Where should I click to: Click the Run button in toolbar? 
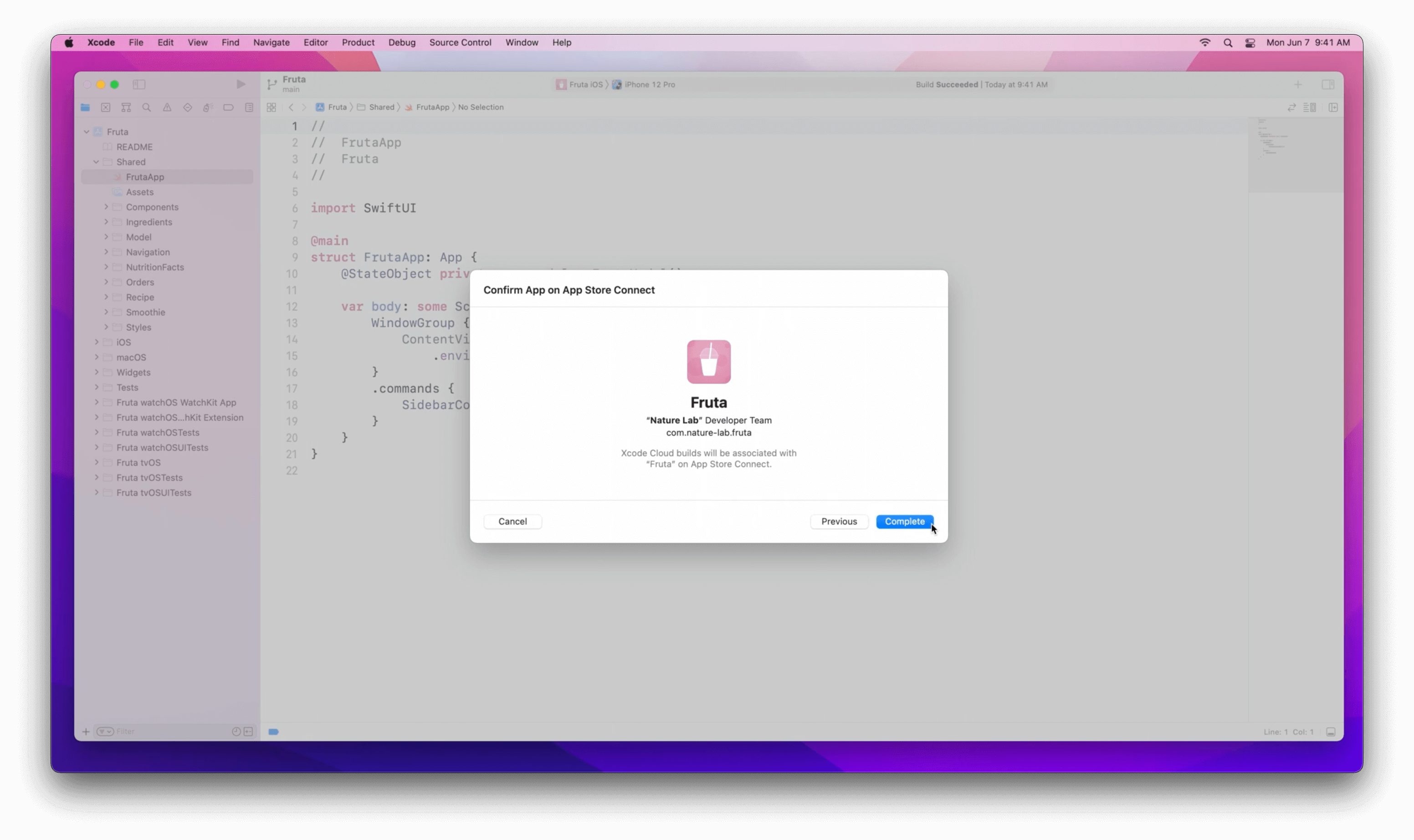tap(240, 84)
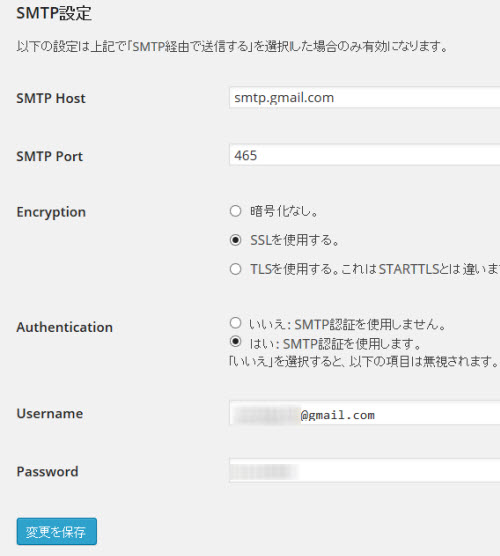The height and width of the screenshot is (556, 500).
Task: Enable SMTP authentication with はい radio
Action: pos(235,341)
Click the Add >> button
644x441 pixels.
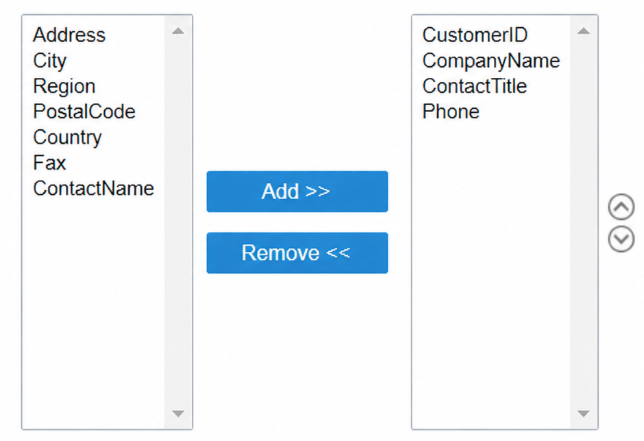click(x=297, y=191)
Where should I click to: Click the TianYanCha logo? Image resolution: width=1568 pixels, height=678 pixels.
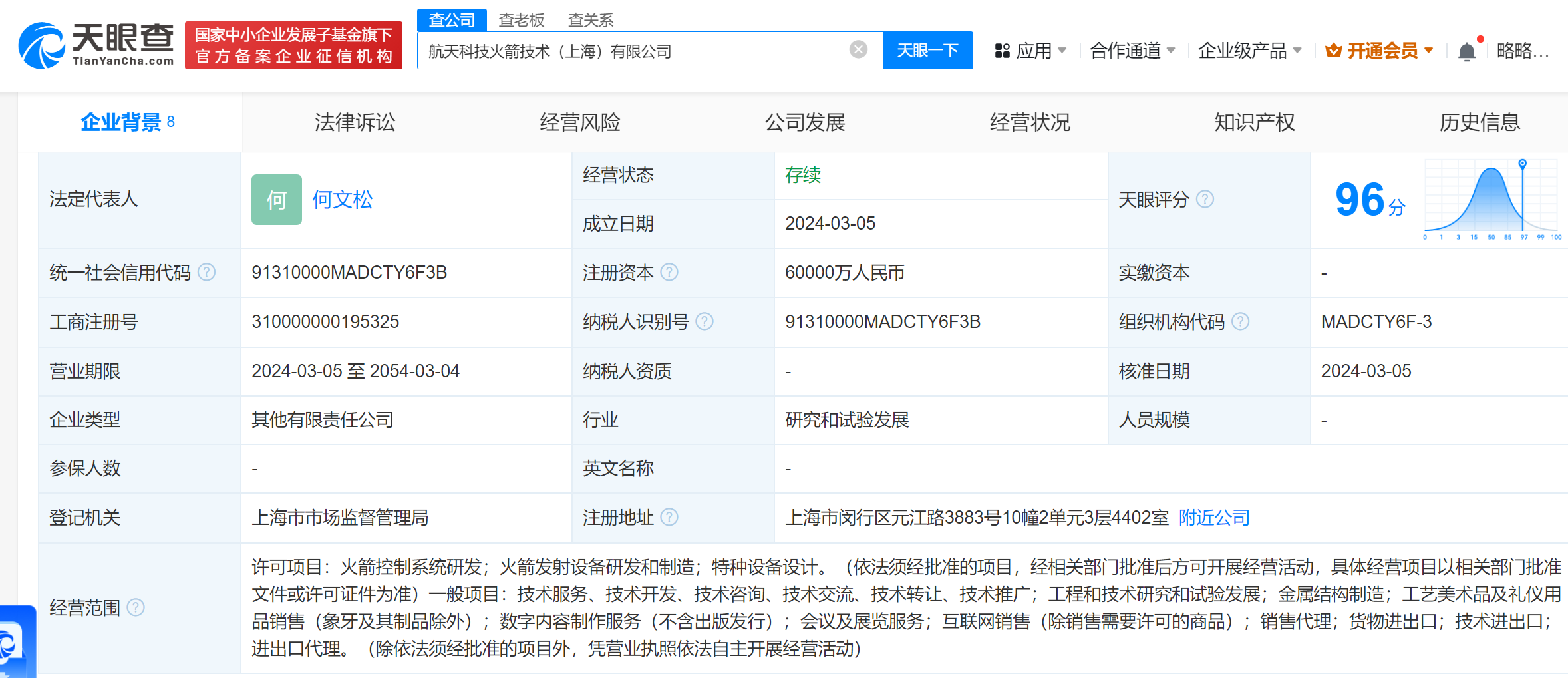96,45
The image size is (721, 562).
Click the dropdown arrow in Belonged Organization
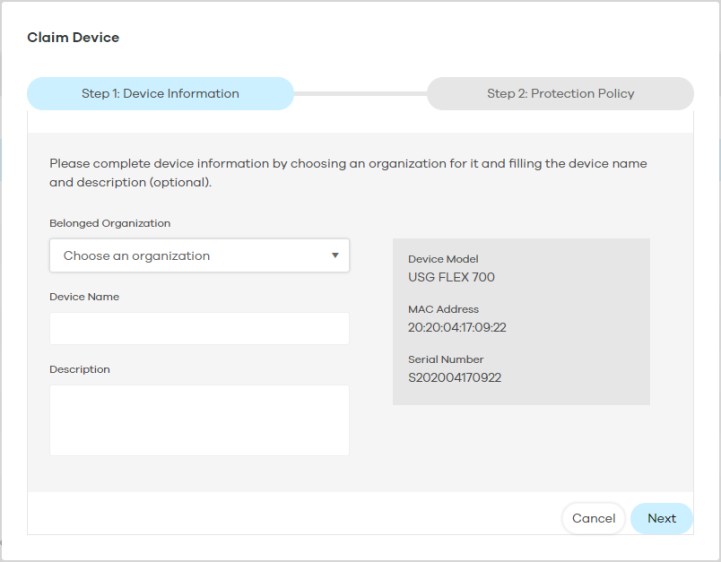(335, 255)
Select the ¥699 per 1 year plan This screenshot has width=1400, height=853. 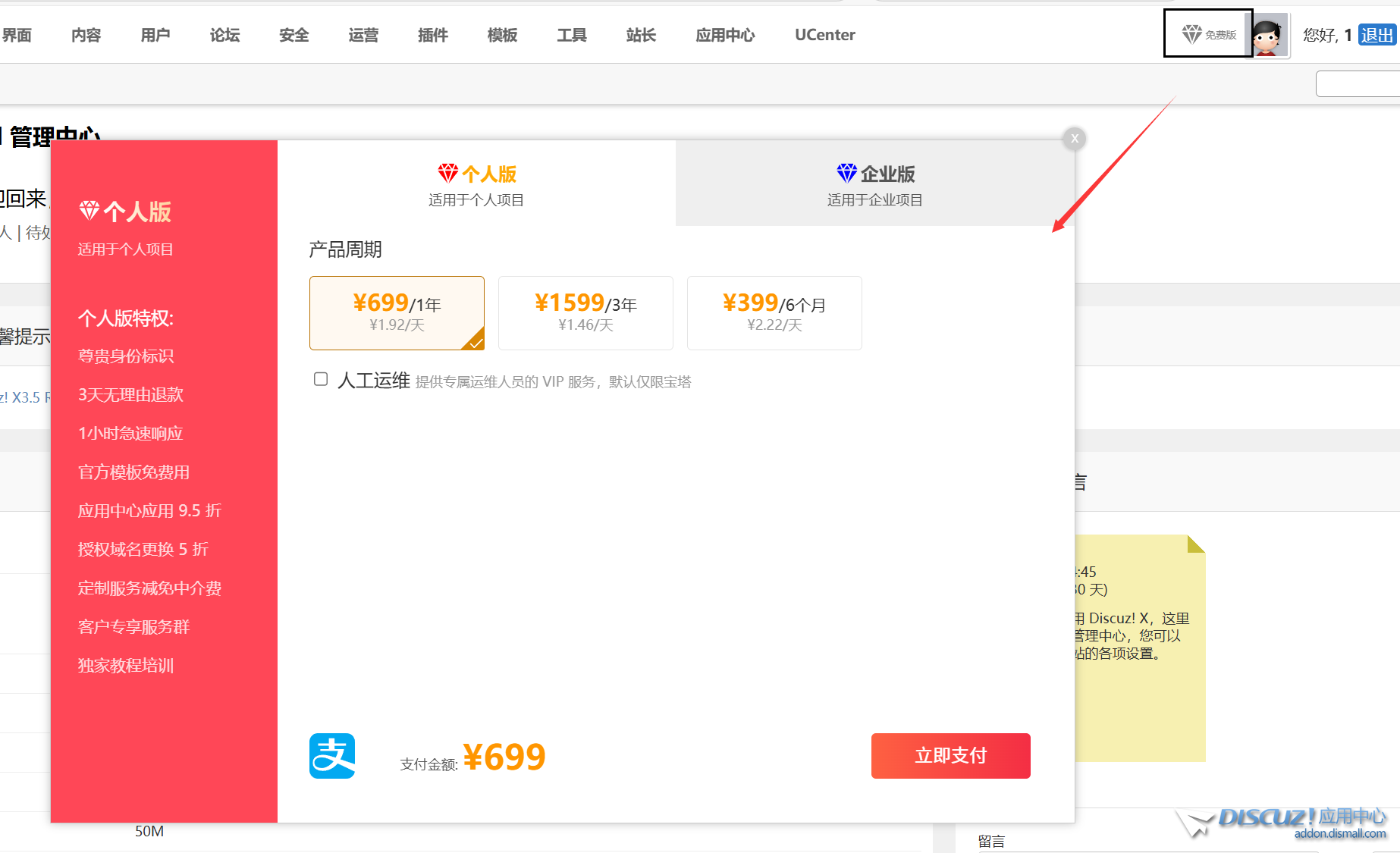[397, 312]
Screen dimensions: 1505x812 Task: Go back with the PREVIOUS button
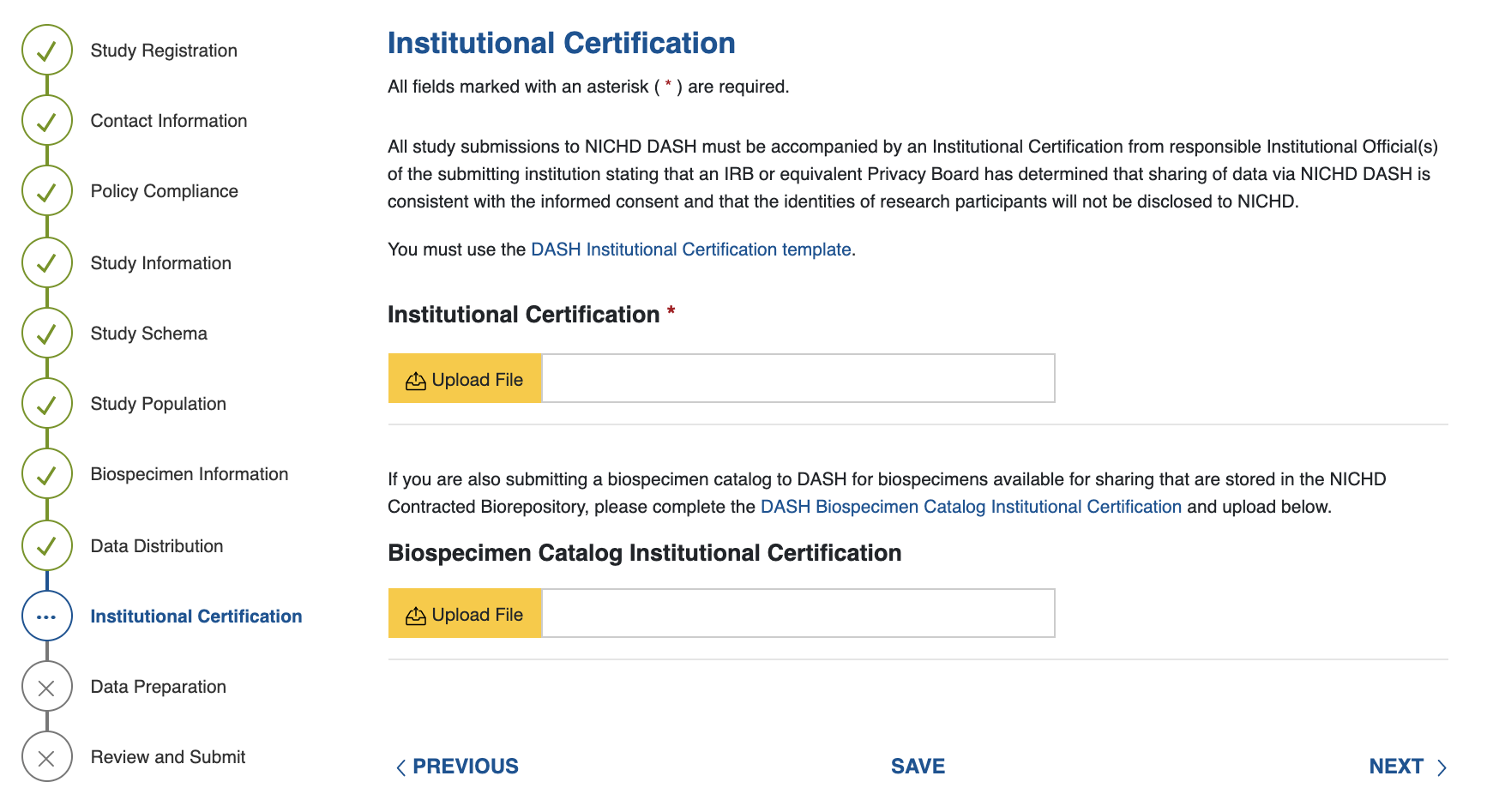click(x=457, y=767)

## What you should do
Each line from the one containing "Screen dimensions: 1505x812" through the last line of the listing is to be given again exactly, with no pictures and no other lines.

## Answer to this problem
Screen dimensions: 1505x812 Task: Go back with the PREVIOUS button
click(x=457, y=767)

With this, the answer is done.